**** Excerpted passage ****

AMMDes (short for Alat Mekanis Multiguna Pedesaan—lit. Rural Multipurpose Mechanical Tool) is an agricultural vehicle produced by PT Kreasi Mandiri Wintor Indonesia (KMWI). This vehicle is categorized as rural car. The local content of AMMDes reaches 73%. The price of the base model is Rp70 million (4900 USD in June 2020), not including the equipment it carries. The cheapest equipment price is the irrigation pump (Rp4 million) and the most expensive is the water purifier (Rp40–120 million, depending on the water quality and capacity). From the certification carried out by the Ministry of Industry and PT Surveyor Indonesia, it is known that AMMDes has a TKDN (Tingkat Komponen Dalam Negeri — Domestic Component Level) of 40.92%.

****

#### Actions to take
1 > In the passage on AMMDes, switch "irrigation pump" to "water pump" and give the passage again, starting at "AMMDes (short for" and ending at "Level) of 40.92%.".
2 > Answer these questions from the passage on AMMDes:
(a) Which company produces AMMDes?
(b) What local content does AMMDes reach?
(c) What TKDN did the certification by the Ministry of Industry and PT Surveyor Indonesia show?

**** Raw data ****

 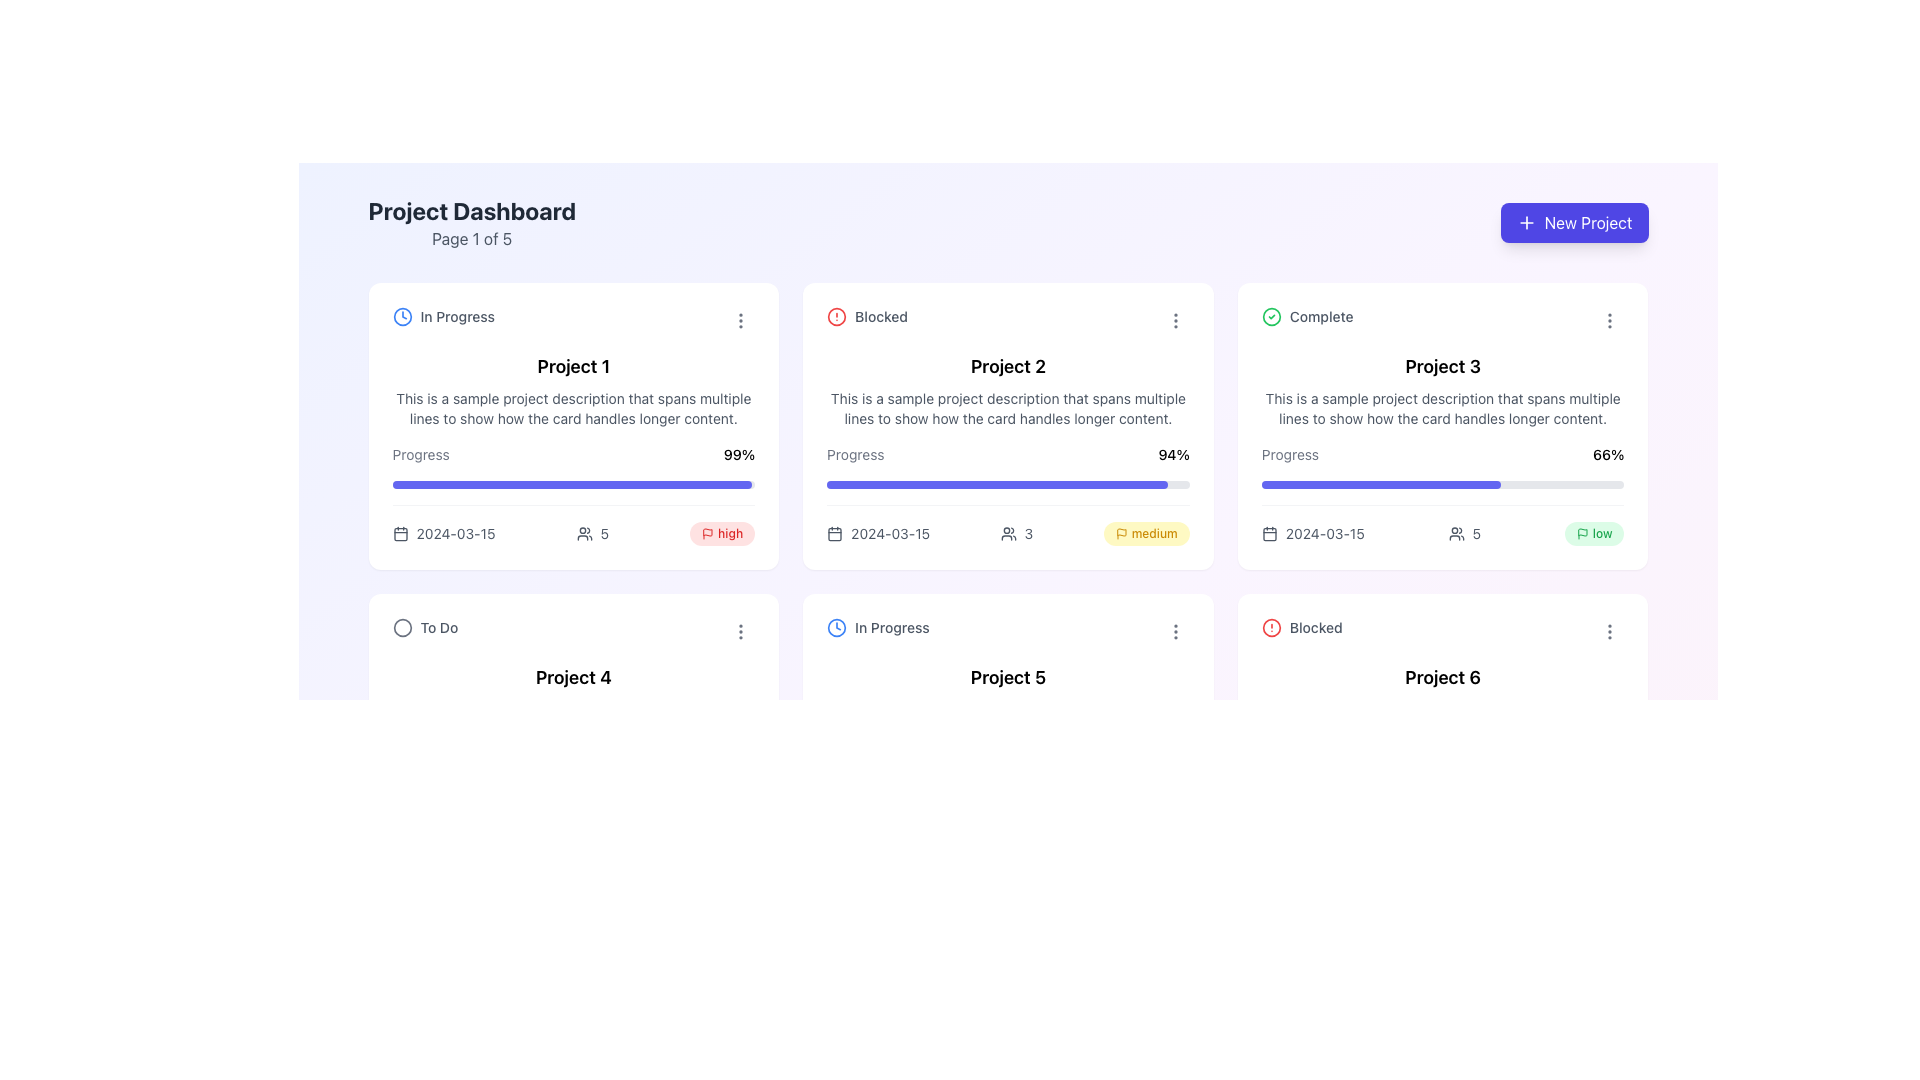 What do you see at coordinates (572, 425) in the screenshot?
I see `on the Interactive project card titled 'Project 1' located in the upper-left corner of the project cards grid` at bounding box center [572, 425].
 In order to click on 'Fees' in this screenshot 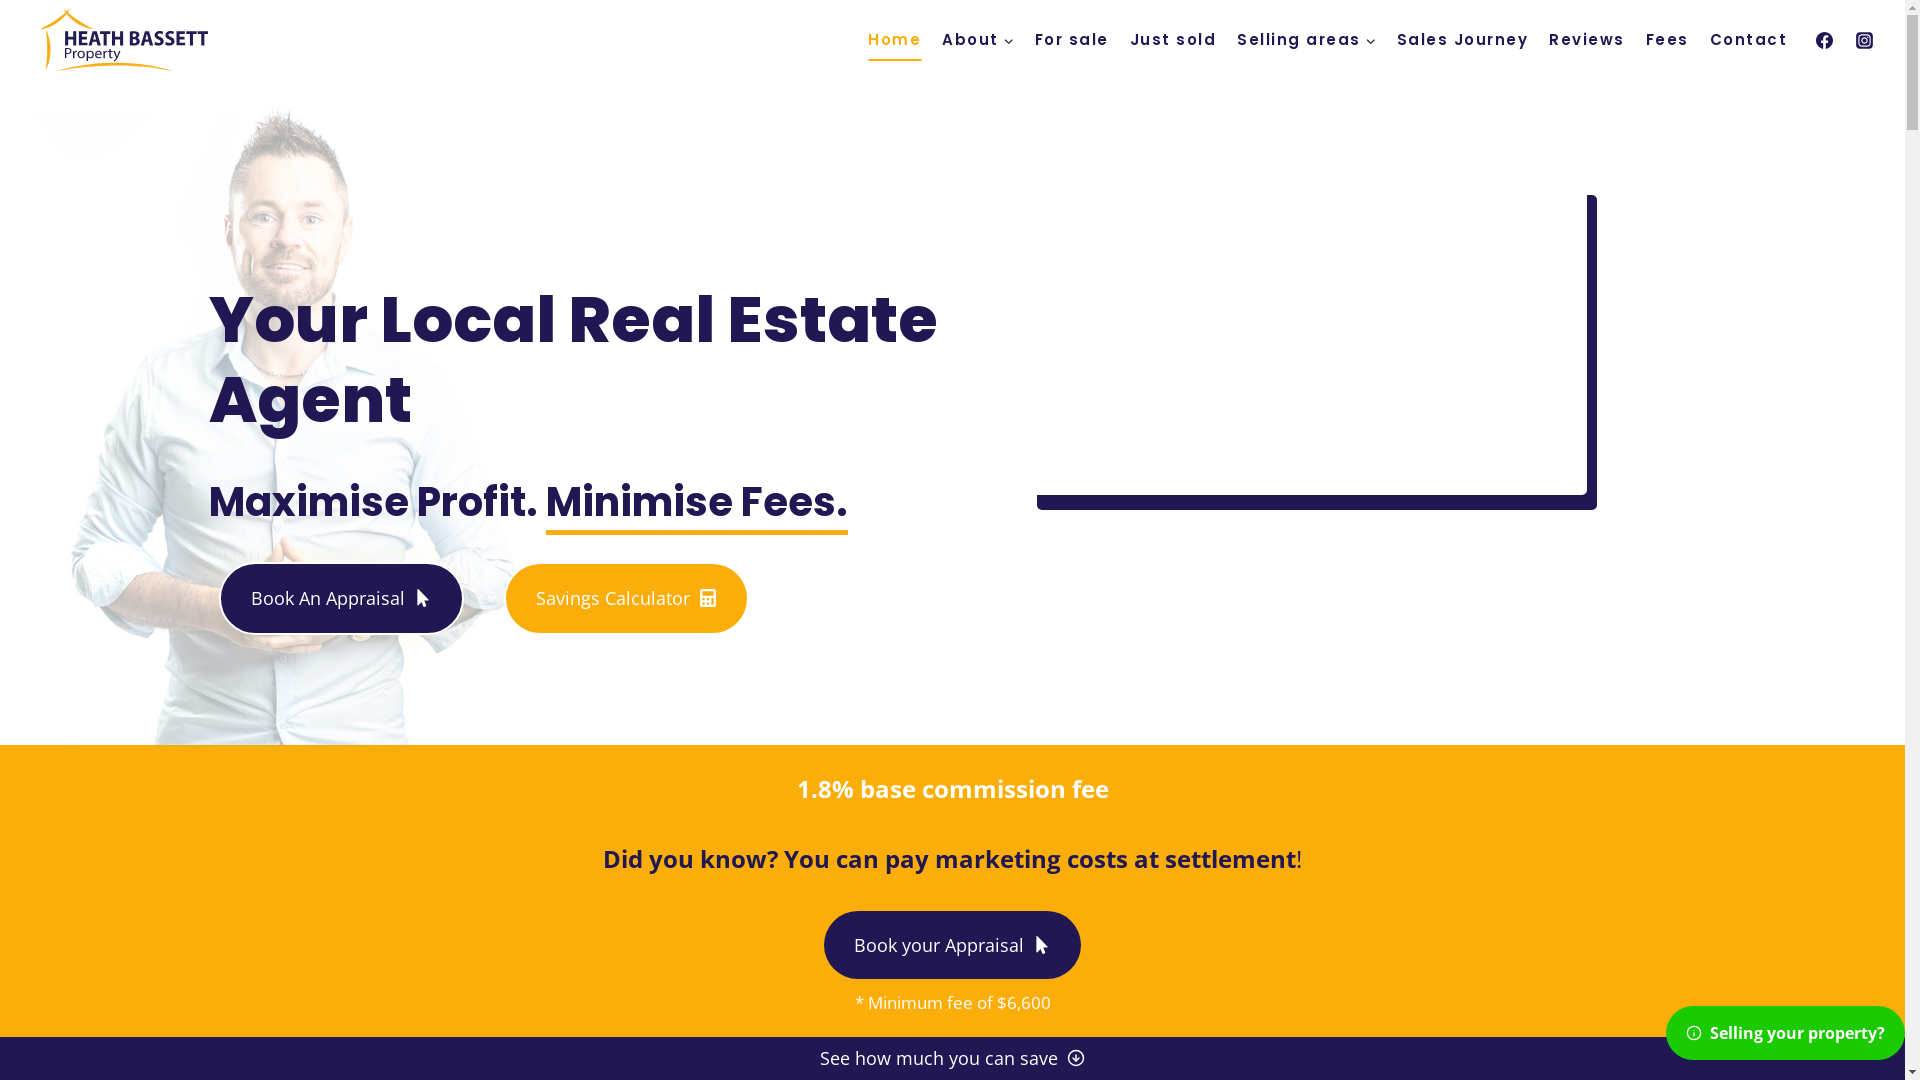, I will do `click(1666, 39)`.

****

#### Exercise solutions
1 >
AMMDes (short for Alat Mekanis Multiguna Pedesaan—lit. Rural Multipurpose Mechanical Tool) is an agricultural vehicle produced by PT Kreasi Mandiri Wintor Indonesia (KMWI). This vehicle is categorized as rural car. The local content of AMMDes reaches 73%. The price of the base model is Rp70 million (4900 USD in June 2020), not including the equipment it carries. The cheapest equipment price is the water pump (Rp4 million) and the most expensive is the water purifier (Rp40–120 million, depending on the water quality and capacity). From the certification carried out by the Ministry of Industry and PT Surveyor Indonesia, it is known that AMMDes has a TKDN (Tingkat Komponen Dalam Negeri — Domestic Component Level) of 40.92%.

2 >
(a) PT Kreasi Mandiri Wintor Indonesia (KMWI)
(b) 73%
(c) 40.92%